TASK DETAILS – The listing below contains a span that opens with the line containing "This screenshot has width=1372, height=890." and closes with the line containing "Open the user account profile picture". Return that span exactly.

AVAILABLE RECORDS –

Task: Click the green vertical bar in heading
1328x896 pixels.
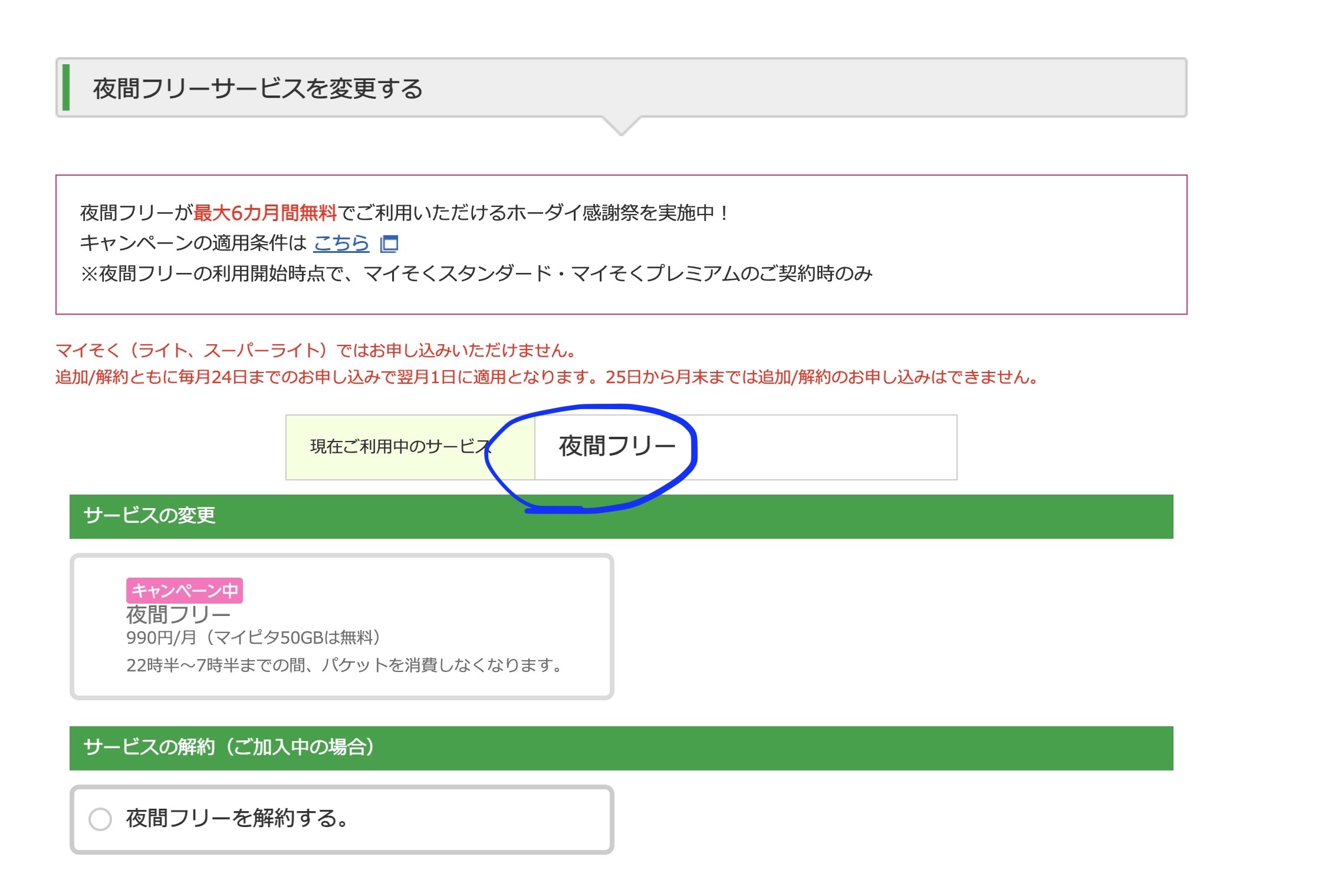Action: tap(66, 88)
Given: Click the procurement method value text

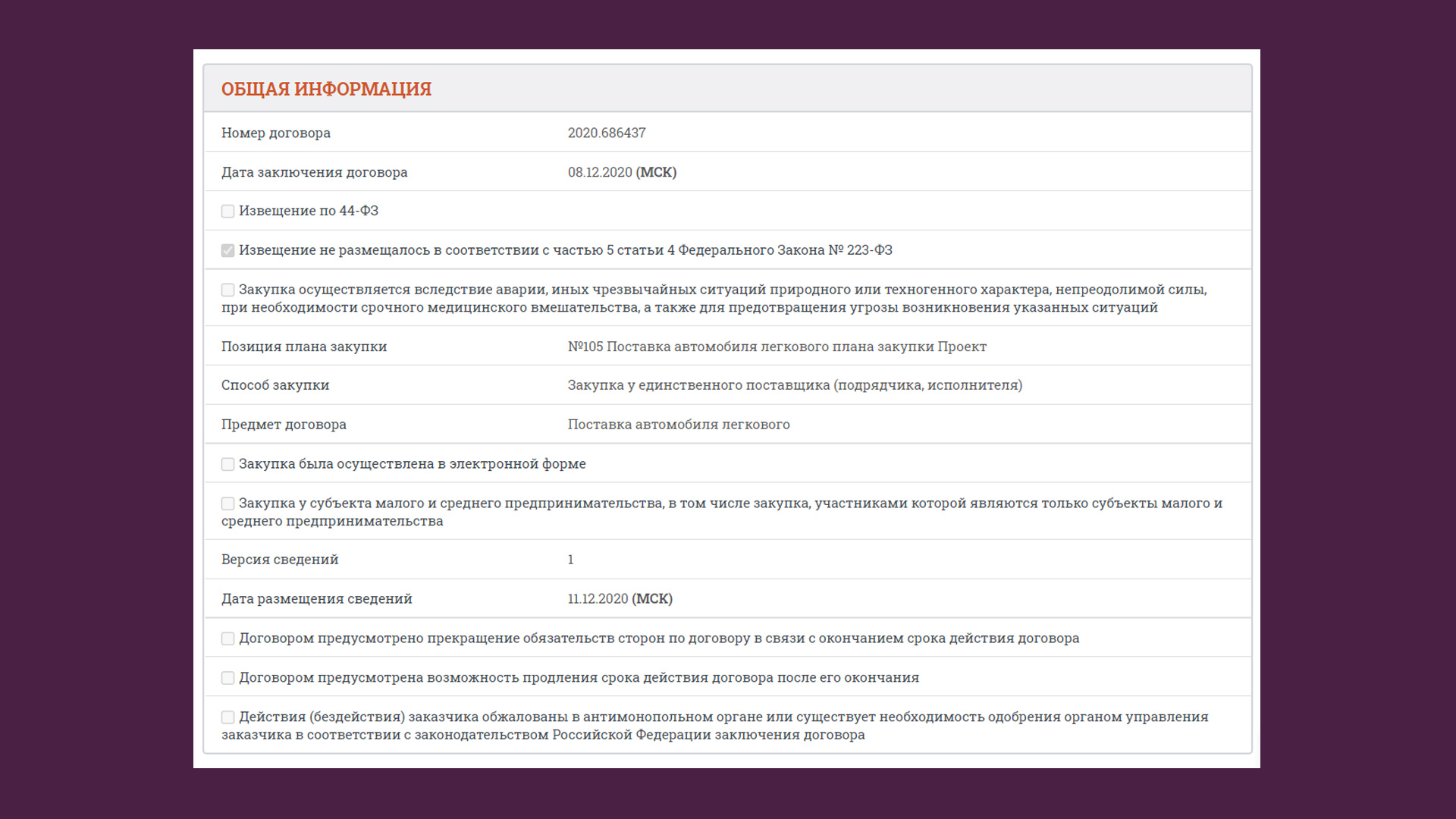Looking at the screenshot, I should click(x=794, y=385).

---

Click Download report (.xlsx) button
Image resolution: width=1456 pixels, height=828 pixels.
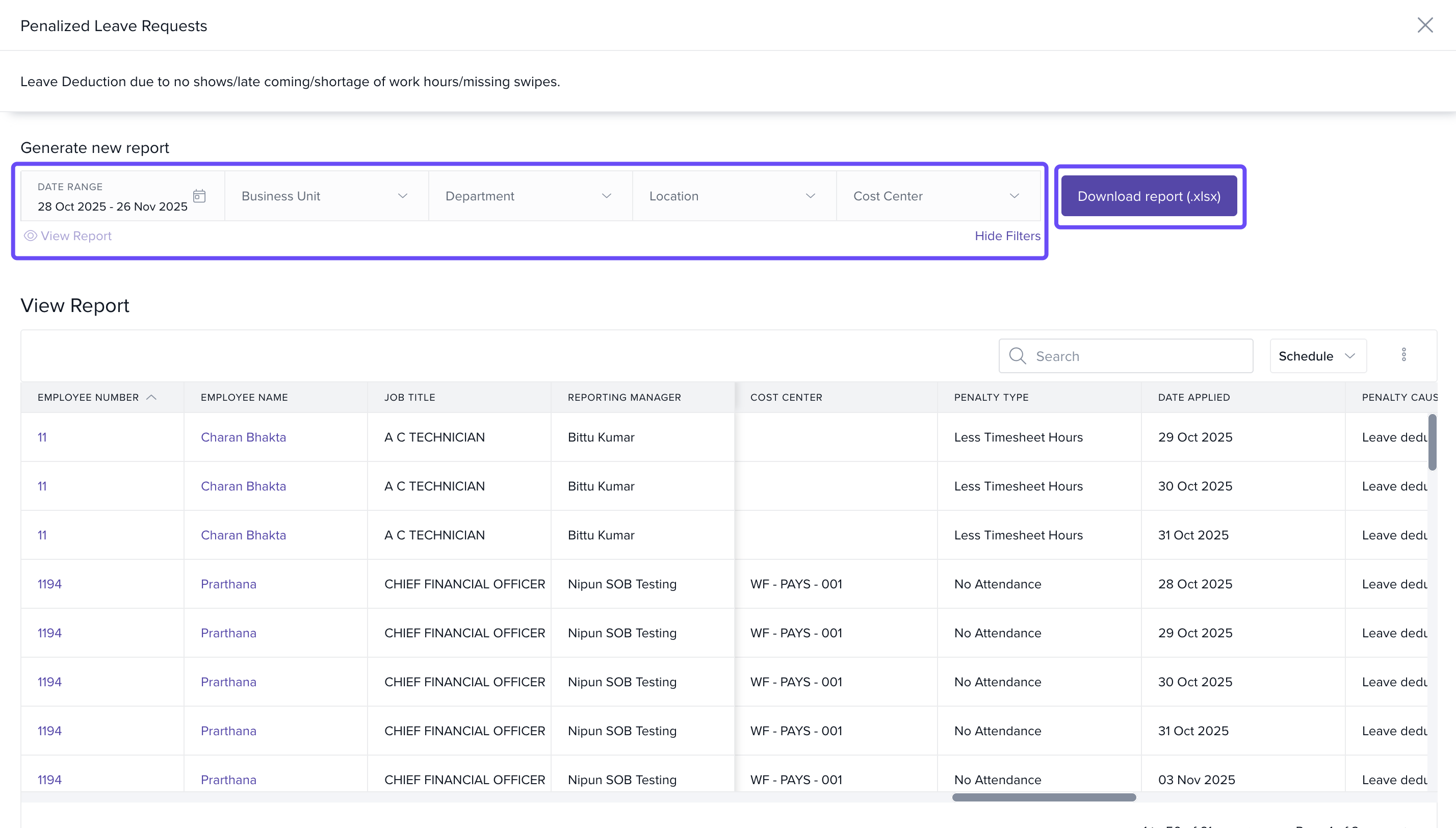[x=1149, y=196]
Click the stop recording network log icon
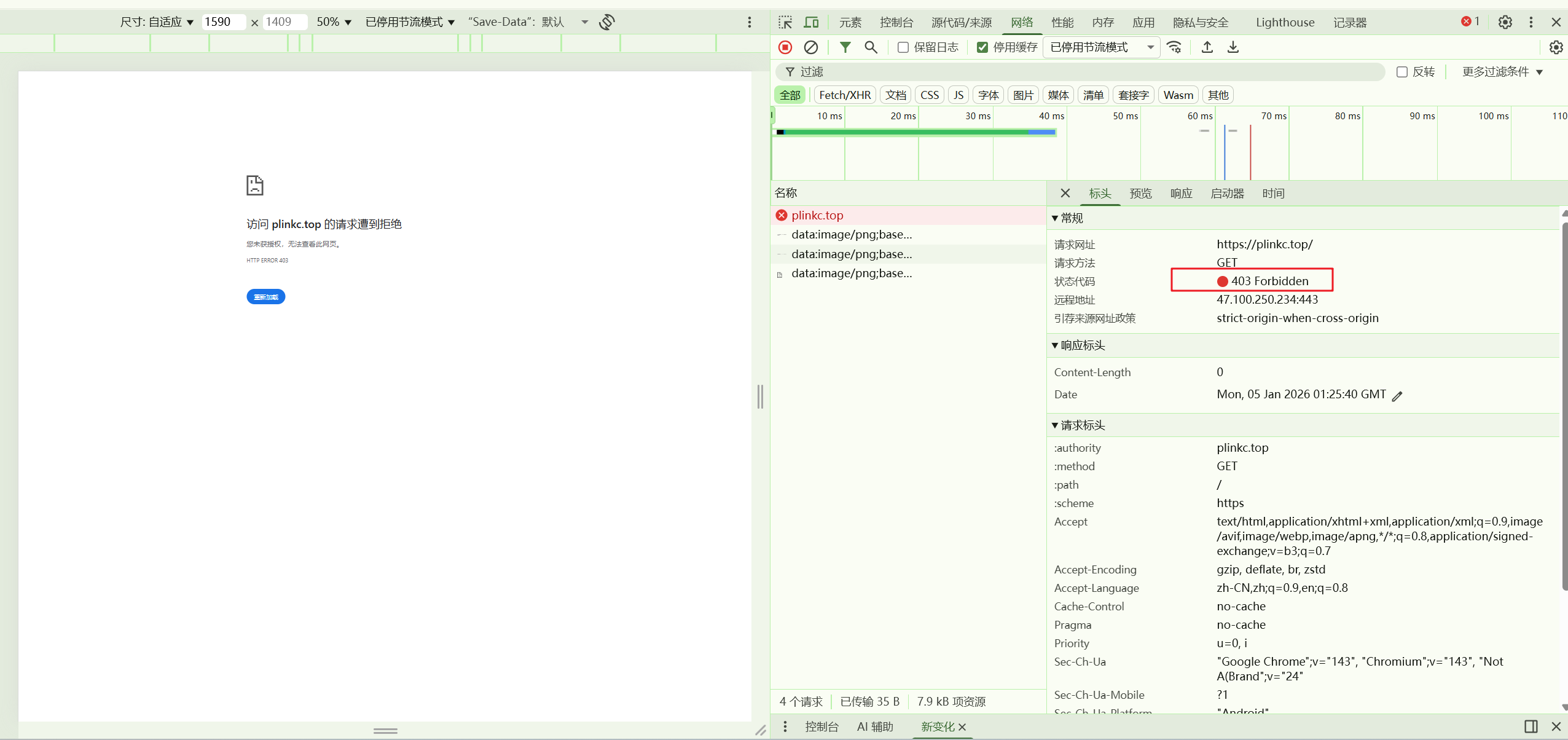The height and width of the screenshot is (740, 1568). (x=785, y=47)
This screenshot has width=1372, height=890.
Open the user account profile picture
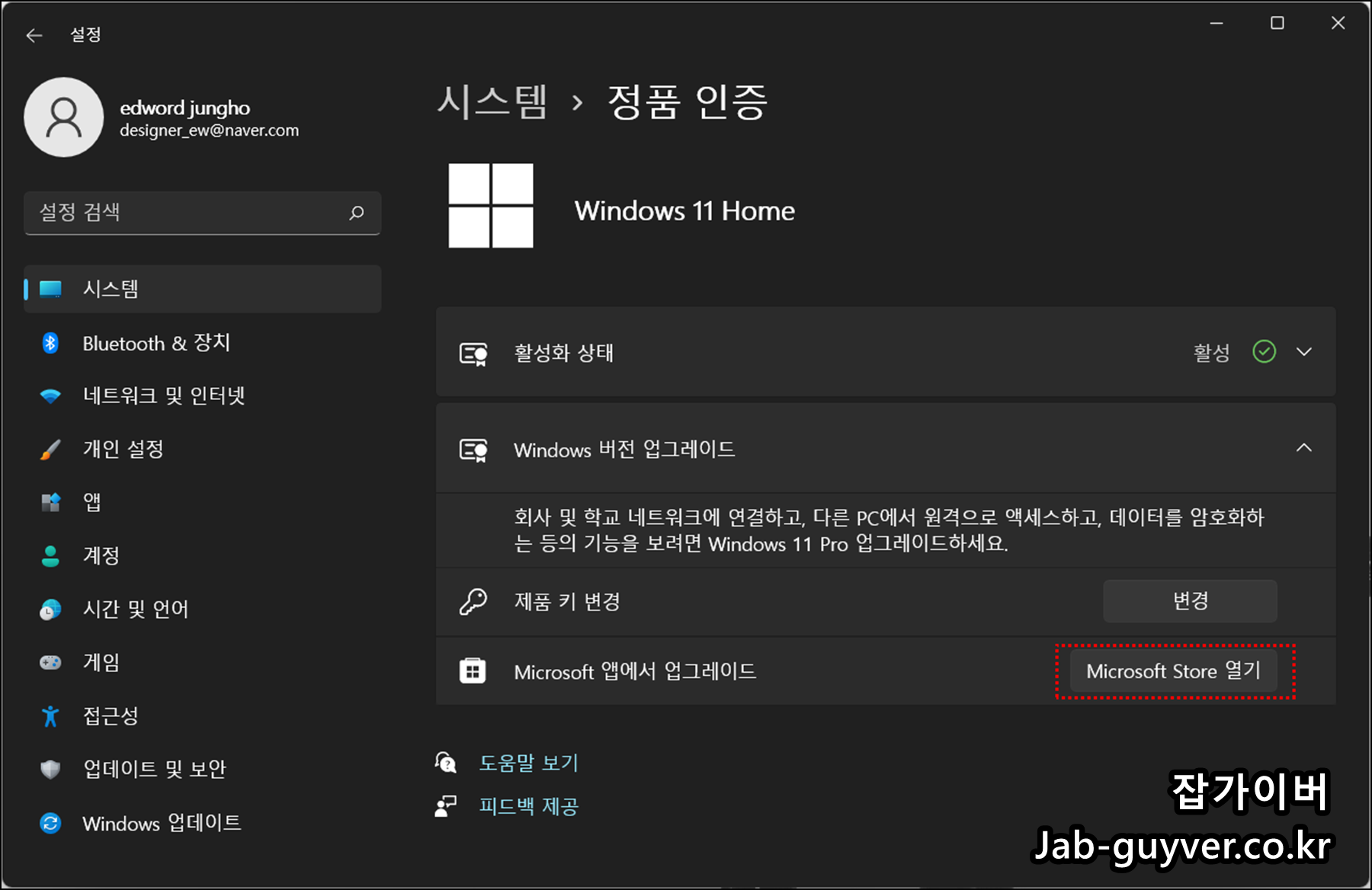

YOUR SOLUTION –
This screenshot has width=1372, height=890.
Open the user account profile picture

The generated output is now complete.